Was 2020 as Crazy for Seller Financing as it was for the Rest of Us?
The economy and real estate were strong in 2019. Home mortgages through traditional lenders were plentiful with low rates. These factors were behind the reduction of new seller carry-backs in 2019. But what about 2020? Things took an unprecedented turn when approximately 97% of the US went under some sort of stay at home orders from the Coronavirus outbreak.
During 2020 we saw a market at odds with itself. In the midst of a pandemic and high unemployment we had a red hot real estate market fueled by cash buyers and historically low interest rates.
Scott Arpan of Advanced Seller Data Services provides these insights:
“Given all the uncertainties of 2020, the note market fared well. Total note creation only fell a couple thousand notes. Origination of non-residential Seller financed notes grew 5.7% from 2019 (39,264 notes created) to 2020 (41,648 notes). Loan volume of non-residential notes in 2020 jumped 7.2% over 2019 levels. Residential notes declined 10.7% from 2019 levels while residential loan volume fell 20%.

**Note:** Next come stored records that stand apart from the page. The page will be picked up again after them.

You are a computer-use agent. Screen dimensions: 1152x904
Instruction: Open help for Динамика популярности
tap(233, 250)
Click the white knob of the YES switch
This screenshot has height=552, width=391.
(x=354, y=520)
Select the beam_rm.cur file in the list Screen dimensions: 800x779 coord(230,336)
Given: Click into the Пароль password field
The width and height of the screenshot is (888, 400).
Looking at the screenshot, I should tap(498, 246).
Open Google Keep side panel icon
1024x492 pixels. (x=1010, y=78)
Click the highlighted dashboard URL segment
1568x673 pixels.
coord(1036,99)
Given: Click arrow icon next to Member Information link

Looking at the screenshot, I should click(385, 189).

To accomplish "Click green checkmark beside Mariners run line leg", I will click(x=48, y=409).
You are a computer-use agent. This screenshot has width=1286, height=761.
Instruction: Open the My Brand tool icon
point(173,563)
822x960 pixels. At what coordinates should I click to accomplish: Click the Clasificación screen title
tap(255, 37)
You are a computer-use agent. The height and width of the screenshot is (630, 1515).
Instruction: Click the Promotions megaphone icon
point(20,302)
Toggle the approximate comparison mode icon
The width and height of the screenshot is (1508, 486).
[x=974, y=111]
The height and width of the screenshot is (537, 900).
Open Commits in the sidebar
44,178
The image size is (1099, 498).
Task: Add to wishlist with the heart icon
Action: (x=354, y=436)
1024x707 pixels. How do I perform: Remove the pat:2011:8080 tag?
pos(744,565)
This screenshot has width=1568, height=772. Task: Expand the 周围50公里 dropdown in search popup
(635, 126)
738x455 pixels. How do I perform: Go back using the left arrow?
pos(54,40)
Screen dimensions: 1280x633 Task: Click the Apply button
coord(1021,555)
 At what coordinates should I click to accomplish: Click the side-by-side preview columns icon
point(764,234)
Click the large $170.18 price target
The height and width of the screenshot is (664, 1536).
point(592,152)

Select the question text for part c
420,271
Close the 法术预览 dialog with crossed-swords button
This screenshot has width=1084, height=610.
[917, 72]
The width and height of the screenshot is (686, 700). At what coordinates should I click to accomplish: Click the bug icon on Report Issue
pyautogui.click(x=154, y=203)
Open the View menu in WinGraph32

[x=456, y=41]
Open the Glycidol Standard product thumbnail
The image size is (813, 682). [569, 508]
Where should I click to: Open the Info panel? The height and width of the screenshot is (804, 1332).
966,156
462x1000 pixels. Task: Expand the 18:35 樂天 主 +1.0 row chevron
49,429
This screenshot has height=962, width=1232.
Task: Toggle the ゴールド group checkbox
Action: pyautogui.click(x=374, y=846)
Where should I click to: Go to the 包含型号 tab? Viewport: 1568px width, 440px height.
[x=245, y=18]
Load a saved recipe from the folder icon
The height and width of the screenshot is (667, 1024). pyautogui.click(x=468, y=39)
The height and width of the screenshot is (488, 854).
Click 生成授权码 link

Also significant was note creation by one-off “mom and pop” sellers dropped 9% from 2019. Counts of notes by sellers originating 4 or more notes within 12 months almost doubled from 2019. The drop in residential loan volume combined with a huge increase in multi-note originators indicates the only market sector hurt in 2020 were “mom and pop” sellers.
Many multi-note originators work in the lower price range of the residential market thus creating notes of lower amounts. They also require a sizable down payment, so the LTV average did not significantly change. Secondly, sellers of larger and more desirable properties did not need or want seller financing for the reasons listed below.
There are several reasons mom and pop seller notes declined while the rest of the market grew.Individual sellers were not as willing to have potentially infectious buyers entering their property which is often their home.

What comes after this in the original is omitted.